CHAIRMAN: DR. KHALID BIN THANI AL THANI
EDITOR-IN-CHIEF: DR. KHALID MUBARAK AL-SHAFI

Life Style / Technology

Essential vocabulary to understand emergence of AI

Published: 04 Feb 2025 - 07:54 pm | Last Updated: 04 Feb 2025 - 07:57 pm
(Files) This illustration picture shows the AI (Artificial Intelligence) smartphone app ChatGPT surrounded by other AI App in Vaasa, on June 6, 2023. (Photo by Olivier Morin / AFP)

(Files) This illustration picture shows the AI (Artificial Intelligence) smartphone app ChatGPT surrounded by other AI App in Vaasa, on June 6, 2023. (Photo by Olivier Morin / AFP)

AFP

Paris: With global leaders set to attend a summit on artificial intelligence (AI) in Paris on February 10-11, here are some of the key concepts in the field:

AI

Asked what artificial intelligence is, the AI-powered ChatGPT system responds that the term "refers to the simulation of human intelligence in machines that are programmed to think, learn and make decisions".

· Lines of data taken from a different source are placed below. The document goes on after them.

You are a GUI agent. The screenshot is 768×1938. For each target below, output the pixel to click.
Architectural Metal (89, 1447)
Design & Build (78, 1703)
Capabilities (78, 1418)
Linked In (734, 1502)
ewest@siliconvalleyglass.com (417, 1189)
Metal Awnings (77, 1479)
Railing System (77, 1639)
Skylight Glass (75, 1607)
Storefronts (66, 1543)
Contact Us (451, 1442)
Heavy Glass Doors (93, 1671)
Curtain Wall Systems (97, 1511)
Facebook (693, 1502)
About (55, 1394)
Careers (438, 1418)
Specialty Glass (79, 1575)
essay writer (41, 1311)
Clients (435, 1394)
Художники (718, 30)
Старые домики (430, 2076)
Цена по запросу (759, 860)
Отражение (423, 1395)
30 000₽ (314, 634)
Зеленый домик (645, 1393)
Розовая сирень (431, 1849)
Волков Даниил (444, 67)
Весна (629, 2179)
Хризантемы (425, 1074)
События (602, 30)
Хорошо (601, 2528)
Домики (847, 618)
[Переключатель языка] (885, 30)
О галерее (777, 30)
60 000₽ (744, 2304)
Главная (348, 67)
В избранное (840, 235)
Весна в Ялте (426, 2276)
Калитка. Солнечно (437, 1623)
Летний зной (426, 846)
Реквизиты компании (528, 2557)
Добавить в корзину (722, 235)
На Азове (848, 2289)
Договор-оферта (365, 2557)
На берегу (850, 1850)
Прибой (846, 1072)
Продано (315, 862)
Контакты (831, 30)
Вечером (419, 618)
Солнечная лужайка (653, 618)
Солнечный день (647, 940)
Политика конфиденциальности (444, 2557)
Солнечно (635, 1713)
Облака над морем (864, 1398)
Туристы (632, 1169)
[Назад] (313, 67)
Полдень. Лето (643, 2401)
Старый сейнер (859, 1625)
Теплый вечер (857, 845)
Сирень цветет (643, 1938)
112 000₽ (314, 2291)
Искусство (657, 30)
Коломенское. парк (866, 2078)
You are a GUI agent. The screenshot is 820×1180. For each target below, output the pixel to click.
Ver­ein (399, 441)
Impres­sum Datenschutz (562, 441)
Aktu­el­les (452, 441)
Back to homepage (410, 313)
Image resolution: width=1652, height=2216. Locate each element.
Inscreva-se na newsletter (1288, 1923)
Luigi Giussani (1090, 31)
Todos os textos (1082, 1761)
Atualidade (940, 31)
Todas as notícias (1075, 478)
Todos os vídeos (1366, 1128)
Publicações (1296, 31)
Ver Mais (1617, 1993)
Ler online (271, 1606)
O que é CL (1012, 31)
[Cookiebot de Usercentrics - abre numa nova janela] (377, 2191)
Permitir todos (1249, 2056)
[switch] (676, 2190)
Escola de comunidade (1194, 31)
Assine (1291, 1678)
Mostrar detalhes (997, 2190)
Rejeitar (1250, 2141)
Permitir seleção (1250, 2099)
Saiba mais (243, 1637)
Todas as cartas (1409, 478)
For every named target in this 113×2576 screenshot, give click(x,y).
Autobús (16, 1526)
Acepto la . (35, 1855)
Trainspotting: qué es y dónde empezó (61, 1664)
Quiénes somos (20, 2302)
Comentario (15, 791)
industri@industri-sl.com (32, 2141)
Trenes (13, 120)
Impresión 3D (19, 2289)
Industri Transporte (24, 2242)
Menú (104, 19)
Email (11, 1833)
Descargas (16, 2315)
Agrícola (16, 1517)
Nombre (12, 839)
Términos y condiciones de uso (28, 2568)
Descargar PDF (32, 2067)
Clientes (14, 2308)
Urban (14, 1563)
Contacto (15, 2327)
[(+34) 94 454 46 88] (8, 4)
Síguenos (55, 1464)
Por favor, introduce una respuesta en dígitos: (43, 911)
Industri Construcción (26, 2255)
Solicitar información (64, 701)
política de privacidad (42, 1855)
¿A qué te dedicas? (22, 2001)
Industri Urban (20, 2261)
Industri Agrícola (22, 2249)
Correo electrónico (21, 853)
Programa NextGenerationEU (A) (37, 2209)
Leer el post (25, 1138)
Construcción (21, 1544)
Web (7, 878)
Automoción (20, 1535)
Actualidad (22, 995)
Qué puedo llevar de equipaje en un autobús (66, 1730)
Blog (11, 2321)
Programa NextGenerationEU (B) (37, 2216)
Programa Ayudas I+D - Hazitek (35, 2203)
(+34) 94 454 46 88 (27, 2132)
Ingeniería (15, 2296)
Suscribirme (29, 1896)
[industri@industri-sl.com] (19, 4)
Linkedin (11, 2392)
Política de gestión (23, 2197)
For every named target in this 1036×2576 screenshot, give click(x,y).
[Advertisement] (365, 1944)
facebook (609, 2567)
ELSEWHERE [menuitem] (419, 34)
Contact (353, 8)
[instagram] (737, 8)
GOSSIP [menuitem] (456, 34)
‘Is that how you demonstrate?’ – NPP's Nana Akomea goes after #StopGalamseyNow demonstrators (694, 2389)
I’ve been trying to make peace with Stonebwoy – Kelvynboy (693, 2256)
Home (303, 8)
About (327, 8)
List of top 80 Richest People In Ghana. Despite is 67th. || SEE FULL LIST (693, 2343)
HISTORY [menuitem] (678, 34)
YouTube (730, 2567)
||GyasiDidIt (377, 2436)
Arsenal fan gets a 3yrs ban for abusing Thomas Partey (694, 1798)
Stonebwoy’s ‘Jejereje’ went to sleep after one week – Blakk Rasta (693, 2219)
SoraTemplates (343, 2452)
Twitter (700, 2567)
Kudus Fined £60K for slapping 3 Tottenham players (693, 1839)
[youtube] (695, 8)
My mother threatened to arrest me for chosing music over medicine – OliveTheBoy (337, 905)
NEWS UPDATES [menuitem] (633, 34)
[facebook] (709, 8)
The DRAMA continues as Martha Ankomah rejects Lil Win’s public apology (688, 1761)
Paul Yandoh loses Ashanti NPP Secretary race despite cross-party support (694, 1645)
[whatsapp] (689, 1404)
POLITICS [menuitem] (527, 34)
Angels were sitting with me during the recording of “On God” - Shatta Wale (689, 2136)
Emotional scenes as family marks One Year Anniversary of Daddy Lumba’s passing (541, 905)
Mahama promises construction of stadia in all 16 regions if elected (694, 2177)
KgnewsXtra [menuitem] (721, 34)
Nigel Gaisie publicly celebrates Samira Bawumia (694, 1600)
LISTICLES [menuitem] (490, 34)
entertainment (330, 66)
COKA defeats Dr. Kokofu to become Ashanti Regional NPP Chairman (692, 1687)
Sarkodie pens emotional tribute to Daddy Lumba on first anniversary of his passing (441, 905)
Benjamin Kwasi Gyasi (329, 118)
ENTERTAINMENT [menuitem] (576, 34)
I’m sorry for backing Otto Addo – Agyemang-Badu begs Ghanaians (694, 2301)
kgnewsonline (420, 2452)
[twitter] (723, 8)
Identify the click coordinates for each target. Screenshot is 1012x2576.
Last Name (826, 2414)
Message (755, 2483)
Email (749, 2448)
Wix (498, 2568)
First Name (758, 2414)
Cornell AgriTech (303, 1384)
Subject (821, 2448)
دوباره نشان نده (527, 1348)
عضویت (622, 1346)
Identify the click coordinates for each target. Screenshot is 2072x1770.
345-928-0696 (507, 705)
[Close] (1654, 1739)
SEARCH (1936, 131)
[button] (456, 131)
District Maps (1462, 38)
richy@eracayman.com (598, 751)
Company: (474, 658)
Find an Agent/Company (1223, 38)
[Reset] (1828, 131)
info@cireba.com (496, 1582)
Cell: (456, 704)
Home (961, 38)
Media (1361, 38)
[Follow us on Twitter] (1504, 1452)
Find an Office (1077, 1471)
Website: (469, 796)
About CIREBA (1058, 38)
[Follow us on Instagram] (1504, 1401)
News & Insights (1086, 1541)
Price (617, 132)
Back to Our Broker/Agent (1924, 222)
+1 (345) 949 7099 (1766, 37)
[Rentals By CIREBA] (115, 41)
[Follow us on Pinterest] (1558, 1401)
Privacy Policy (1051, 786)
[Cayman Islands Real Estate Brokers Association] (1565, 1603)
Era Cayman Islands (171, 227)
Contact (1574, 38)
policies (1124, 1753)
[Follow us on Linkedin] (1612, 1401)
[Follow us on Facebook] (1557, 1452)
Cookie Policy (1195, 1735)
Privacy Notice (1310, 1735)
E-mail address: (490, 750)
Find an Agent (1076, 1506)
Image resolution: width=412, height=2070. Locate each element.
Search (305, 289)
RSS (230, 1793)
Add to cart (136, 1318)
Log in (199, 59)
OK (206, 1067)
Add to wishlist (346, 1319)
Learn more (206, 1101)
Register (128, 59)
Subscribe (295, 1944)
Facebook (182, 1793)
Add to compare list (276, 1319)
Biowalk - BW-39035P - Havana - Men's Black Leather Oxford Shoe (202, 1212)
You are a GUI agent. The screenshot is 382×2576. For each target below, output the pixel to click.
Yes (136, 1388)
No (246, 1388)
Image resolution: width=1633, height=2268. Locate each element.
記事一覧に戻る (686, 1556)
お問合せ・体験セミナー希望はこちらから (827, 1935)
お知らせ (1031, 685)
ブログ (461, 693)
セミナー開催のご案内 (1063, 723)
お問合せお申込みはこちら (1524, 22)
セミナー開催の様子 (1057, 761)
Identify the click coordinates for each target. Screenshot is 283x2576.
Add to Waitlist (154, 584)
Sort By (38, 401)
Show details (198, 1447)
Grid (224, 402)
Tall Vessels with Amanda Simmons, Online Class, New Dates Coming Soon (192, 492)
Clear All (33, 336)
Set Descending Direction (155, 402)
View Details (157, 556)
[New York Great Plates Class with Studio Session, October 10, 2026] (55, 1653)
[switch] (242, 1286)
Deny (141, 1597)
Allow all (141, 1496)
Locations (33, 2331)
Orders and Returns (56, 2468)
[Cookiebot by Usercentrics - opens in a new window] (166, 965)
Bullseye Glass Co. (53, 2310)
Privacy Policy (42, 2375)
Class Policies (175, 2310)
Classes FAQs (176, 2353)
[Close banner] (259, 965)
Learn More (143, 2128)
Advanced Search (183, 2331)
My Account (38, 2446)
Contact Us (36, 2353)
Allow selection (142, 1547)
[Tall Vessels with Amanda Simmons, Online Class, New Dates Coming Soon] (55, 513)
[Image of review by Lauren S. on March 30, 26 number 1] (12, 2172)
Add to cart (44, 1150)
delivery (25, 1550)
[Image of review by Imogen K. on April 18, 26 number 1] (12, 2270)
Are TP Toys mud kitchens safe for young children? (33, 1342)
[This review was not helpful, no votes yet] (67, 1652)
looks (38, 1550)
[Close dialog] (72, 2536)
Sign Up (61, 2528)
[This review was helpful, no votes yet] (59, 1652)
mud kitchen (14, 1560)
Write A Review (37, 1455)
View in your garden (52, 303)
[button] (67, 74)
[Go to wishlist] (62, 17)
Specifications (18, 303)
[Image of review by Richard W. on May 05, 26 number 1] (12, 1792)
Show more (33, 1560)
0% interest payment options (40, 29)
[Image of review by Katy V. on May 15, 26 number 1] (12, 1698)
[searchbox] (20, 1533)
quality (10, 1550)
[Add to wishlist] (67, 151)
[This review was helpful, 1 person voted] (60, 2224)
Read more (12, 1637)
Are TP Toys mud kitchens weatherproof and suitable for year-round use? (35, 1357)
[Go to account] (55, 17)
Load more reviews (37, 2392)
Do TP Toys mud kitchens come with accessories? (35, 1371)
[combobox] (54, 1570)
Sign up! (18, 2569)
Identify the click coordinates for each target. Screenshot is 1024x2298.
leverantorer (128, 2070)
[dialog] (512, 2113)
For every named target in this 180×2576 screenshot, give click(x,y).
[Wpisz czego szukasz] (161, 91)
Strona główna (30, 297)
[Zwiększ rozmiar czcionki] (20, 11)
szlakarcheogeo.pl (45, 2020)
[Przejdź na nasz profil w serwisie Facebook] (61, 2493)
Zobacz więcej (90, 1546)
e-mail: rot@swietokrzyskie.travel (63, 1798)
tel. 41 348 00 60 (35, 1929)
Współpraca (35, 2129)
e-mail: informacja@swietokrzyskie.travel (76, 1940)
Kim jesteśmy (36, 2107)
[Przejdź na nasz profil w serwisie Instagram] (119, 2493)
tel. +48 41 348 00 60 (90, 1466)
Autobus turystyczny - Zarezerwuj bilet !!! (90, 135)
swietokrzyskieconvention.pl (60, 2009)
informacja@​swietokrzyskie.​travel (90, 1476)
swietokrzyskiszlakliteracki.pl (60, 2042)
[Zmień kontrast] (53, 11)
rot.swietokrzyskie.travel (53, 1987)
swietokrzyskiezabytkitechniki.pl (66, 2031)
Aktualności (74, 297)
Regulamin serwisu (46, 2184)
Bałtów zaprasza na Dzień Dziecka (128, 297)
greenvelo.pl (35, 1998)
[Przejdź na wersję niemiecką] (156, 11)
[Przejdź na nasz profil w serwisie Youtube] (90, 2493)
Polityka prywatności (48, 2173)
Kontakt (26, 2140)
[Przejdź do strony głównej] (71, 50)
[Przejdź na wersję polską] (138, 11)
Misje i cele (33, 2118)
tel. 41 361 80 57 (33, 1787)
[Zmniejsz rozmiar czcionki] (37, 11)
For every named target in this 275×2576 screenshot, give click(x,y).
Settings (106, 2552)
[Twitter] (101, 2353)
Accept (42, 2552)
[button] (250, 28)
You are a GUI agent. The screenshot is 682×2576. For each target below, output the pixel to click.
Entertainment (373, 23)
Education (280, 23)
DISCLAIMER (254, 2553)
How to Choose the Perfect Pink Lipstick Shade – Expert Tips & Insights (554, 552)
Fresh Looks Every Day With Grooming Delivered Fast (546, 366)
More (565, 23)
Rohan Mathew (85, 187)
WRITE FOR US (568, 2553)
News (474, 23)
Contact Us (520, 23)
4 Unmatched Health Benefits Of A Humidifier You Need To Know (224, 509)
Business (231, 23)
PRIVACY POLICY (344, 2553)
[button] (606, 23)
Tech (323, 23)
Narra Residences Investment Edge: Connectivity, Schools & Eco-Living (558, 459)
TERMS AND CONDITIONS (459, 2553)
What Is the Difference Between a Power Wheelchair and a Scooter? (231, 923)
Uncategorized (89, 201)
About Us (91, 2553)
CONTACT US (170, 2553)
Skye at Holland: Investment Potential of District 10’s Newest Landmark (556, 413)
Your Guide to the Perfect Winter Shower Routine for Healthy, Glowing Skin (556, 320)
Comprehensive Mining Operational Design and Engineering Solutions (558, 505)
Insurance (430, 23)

AI's fundamental characteristic is ingesting vast quantities of data that are then processed using methods from statistical mechanics.

Its capabilities can range across fields including computing, maths, linguistics, psychology, neuroscience or philosophy.

At present, the technology is used in applications ranging from investigating tumours to facial recognition, chatbots, translation of human languages, forecasting breakdowns in machine tools and self-driving cars.

Algorithm

At the heart of all computer operations, an algorithm is a series of steps or instructions followed by a computer programme to achieve a given result.

Algorithms can specify rules for an AI's behaviour, helping it to achieve its developers' objectives.

Unlike a simple computer programme, AI algorithms allow the system to learn for itself.

Machine Learning

Machine learning is one approach that researchers have used in their quest to produce artificial intelligence.

It allows computers to learn from data without being explicitly programmed on how to respond.

In recent years, the field of neural networks -- inspired by the functioning of the human brain -- has proven particularly fruitful.

In a neural network, connections between some nodes are strengthened and others weakened as the system learns.

Learning can be "supervised", in which the system learns to classify new data based on a model -- for instance, to identify spam in an email or other messaging applications.

"Unsupervised" learning allows the system to independently discover patterns or categories in the available data that might not have been immediately apparent.

An example application would be allowing an online store to identify buying trends in sales data.

"Reinforcement" learning adds a process of repeated trial-and-error in which the system is penalised or rewarded based on its outcomes, allowing it to learn and improve.

One example might be a self-driving vehicle whose objective is to reach its destination as fast as possible -- but in safety.

That would lead it to learn to stop at red lights, even if that costs it time.

Deep learning

A sub-field of AI, deep learning owes its name to its use of multiple layers of neural networks.

Raw data is analysed by each layer in turn at growing levels of abstraction.

Deep learning was conceived by 2024 physics Nobel winner Geoffrey Hinton, who was awarded the prize alongside 1980s neural-network pioneer John Hopfield.

"The more layers you have, the more complex behaviour can become, and the more complex the behaviour can be, the easier it is to learn a desired behaviour efficiently," said Francis Bach, head of France's SIERRA statistical learning laboratory.

Discoveries about deep learning have since the 2010s allowed for a leap forward in computers' processing power and an abundance of data to train AI models.

The technique may help unlock major new scientific advances.

Also in 2024, the chemistry Nobel was awarded to researchers using deep learning to create and predict protein structures.

Language models

Large language models are the most visible example of so-called generative AI, powering tools like OpenAI's ChatGPT or Google's Gemini.

Such systems are capable of writing a dissertation, answering legal questions or producing a cake recipe based on their statistical models

But the technology is far from infallible, suffering from "hallucinations".

Chatbots or conversational assistants can also be found in many everyday applications, such as answering queries from visitors to a company's website.

On major streaming platforms, recommendation engines will suggest content like films or music to users based on how their tastes overlap with other subscribers.

Elsewhere in daily life, AI helps power navigation software or tools to help with spelling, grammar and style in text.

Artificial General Intelligence

Artificial general intelligence (AGI) is the holy grail of the whole AI field, denoting an as-yet unrealised dream of a machine capable of reproducing all human cognitive abilities.

Its promoters, including OpenAI chief Sam Altman and his rivals at Anthropic, see such a system as within reach -- using oceans of data and gargantuan processing power to train ever more powerful LLMs.

Sceptics insist that LLM technology has important limits, including on its ability to reason.

"LLMs do not work like human beings", as flesh-and-blood intelligences are "sense-making machines" with fundamentally different abilities to today's computer systems, Maxime Amblard, computing professor at France's University of Lorraine, told AFP last year.